• [INSTRUCTIONS TO FOLLOW]: Give the lines from the one containing "How do I perform: Open the 任务统计 tab?" through the one containing "(x=327, y=186)" again, swapping "avatar" for "picture" and leaving all else unchanged.

[Interface element records]
"""

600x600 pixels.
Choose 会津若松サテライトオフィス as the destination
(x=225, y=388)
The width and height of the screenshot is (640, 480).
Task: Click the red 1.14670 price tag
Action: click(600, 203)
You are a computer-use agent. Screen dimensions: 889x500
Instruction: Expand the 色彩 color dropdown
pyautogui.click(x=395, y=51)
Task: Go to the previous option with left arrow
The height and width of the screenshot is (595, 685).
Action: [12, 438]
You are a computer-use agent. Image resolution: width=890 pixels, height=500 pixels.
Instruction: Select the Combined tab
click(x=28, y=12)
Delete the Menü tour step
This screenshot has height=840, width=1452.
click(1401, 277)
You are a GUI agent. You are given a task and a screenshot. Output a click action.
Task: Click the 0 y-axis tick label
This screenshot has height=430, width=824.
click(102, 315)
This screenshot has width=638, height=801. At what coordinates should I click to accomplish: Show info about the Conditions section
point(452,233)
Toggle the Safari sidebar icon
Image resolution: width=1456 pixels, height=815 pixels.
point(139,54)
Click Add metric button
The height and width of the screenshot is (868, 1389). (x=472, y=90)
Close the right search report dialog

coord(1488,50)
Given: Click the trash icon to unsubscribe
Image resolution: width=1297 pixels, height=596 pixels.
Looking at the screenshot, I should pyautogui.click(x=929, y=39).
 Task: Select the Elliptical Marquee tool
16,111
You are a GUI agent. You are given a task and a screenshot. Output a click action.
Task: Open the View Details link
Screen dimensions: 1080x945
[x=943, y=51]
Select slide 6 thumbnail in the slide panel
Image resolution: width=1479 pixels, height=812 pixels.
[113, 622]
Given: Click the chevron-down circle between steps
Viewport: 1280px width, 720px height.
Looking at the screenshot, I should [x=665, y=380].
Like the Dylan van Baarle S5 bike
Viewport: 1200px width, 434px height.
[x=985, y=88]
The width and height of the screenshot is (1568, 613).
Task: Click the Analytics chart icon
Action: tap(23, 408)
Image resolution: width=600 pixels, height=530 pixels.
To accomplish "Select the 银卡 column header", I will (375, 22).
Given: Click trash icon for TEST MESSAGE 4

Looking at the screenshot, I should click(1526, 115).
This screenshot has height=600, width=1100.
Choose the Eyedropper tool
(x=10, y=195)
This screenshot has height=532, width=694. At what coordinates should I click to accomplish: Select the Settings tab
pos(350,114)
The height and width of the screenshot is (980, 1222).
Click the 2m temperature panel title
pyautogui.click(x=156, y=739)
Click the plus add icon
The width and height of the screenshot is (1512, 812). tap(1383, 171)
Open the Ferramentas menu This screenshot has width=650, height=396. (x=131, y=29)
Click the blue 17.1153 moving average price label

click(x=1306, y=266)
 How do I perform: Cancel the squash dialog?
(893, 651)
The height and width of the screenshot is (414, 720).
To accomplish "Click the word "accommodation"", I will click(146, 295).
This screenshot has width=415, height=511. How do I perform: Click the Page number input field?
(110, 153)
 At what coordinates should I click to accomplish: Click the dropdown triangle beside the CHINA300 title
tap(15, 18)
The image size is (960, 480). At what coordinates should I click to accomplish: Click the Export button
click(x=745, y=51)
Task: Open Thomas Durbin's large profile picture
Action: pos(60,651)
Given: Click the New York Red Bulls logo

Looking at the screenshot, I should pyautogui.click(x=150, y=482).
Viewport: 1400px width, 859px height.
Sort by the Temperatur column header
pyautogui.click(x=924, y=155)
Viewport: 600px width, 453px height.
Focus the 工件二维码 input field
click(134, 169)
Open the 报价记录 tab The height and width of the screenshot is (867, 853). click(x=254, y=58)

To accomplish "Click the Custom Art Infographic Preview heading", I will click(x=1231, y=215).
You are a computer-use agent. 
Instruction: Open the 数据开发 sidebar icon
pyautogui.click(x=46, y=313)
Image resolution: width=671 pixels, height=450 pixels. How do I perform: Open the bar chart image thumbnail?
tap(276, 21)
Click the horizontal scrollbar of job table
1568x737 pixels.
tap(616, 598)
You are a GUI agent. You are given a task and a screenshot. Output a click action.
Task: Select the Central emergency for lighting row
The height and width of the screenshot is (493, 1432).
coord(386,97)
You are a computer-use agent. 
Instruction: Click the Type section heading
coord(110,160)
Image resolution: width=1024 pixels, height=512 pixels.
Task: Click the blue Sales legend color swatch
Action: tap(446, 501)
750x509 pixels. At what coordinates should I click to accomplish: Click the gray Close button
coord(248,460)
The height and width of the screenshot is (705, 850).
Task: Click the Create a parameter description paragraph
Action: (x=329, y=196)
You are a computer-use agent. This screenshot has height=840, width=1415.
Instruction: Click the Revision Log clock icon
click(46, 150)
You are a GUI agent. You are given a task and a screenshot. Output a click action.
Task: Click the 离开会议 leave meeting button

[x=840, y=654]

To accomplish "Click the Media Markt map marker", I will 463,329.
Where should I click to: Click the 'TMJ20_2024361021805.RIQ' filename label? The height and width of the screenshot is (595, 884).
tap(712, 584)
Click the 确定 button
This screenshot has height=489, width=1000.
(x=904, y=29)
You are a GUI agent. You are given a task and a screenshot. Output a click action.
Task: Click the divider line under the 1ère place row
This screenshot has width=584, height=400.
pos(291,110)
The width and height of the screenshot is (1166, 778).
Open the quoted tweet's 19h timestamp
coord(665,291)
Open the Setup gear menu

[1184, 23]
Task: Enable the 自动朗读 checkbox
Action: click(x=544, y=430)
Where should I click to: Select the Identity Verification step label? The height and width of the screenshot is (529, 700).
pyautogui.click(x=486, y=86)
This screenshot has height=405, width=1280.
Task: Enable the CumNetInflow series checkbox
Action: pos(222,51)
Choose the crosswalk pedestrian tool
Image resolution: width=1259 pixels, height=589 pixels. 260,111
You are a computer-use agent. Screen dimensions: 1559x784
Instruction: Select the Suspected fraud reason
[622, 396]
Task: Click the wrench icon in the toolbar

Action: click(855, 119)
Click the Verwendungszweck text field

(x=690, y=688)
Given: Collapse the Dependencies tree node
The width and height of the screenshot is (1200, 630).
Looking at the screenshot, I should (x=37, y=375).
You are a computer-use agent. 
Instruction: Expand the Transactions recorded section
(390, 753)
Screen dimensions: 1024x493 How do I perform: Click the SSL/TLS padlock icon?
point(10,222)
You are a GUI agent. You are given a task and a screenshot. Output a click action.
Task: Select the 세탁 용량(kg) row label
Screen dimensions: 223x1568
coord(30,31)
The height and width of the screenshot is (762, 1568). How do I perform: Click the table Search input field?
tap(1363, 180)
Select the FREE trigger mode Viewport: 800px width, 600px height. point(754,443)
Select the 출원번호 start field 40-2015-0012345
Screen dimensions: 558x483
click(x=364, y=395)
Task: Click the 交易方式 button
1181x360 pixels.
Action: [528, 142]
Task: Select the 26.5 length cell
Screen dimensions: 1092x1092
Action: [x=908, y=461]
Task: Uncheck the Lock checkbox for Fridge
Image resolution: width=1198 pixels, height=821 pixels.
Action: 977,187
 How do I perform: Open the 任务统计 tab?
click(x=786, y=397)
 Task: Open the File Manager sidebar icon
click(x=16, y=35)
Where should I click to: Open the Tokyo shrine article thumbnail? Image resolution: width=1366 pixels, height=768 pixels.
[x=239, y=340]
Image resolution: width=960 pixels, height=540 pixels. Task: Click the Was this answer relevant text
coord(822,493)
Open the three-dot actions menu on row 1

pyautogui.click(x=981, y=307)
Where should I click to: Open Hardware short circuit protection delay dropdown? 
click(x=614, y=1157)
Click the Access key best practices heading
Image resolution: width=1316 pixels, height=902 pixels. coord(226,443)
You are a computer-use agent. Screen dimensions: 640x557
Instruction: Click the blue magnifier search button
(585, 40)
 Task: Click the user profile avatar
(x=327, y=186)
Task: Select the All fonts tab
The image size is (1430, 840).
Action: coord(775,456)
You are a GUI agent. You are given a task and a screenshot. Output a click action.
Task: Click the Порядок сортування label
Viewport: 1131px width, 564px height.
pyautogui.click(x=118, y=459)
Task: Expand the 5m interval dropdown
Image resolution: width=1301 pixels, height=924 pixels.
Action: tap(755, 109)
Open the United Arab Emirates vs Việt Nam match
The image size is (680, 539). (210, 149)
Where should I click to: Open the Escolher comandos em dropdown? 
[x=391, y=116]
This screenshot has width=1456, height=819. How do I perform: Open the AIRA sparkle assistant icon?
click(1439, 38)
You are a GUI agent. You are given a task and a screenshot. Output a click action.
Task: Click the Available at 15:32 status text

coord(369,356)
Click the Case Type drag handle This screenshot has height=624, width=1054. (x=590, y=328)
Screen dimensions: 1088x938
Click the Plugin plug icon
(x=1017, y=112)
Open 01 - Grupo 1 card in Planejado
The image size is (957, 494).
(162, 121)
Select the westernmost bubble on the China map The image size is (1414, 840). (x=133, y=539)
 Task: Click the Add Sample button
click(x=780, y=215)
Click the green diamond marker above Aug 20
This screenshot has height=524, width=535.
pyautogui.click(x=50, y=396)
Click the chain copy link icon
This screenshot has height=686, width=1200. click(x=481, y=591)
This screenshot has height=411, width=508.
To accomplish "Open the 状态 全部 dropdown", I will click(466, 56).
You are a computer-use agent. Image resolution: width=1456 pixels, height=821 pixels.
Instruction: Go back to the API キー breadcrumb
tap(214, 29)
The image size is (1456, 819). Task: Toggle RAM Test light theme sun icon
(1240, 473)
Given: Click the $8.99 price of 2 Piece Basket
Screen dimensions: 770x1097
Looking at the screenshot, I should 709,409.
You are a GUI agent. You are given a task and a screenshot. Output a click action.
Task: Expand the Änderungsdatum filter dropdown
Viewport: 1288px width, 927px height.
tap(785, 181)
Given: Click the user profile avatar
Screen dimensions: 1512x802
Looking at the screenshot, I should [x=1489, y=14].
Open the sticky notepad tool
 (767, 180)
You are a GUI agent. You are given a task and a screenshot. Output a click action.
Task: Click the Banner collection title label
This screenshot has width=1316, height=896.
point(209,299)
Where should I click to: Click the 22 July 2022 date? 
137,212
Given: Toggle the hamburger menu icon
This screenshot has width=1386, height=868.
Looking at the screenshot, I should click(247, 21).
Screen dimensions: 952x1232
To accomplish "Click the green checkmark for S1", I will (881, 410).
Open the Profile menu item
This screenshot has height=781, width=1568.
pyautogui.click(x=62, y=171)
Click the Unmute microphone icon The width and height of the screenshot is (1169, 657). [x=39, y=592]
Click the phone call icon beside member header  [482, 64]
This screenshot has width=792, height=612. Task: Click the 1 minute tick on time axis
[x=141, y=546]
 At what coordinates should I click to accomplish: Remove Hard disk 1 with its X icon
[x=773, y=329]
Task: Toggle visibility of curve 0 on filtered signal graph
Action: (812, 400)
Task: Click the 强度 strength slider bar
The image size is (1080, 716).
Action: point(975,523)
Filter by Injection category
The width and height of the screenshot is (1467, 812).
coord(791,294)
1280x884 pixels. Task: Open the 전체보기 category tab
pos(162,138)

"""

• [EXERCISE OUTPUT]:
 How do I perform: Open the 任务统计 tab?
click(x=786, y=397)
 Task: Open the File Manager sidebar icon
click(x=16, y=35)
Where should I click to: Open the Tokyo shrine article thumbnail? Image resolution: width=1366 pixels, height=768 pixels.
[x=239, y=340]
Image resolution: width=960 pixels, height=540 pixels. Task: Click the Was this answer relevant text
coord(822,493)
Open the three-dot actions menu on row 1

pyautogui.click(x=981, y=307)
Where should I click to: Open Hardware short circuit protection delay dropdown? 
click(x=614, y=1157)
Click the Access key best practices heading
Image resolution: width=1316 pixels, height=902 pixels. coord(226,443)
You are a computer-use agent. Screen dimensions: 640x557
Instruction: Click the blue magnifier search button
(585, 40)
 Task: Click the user profile picture
(x=327, y=186)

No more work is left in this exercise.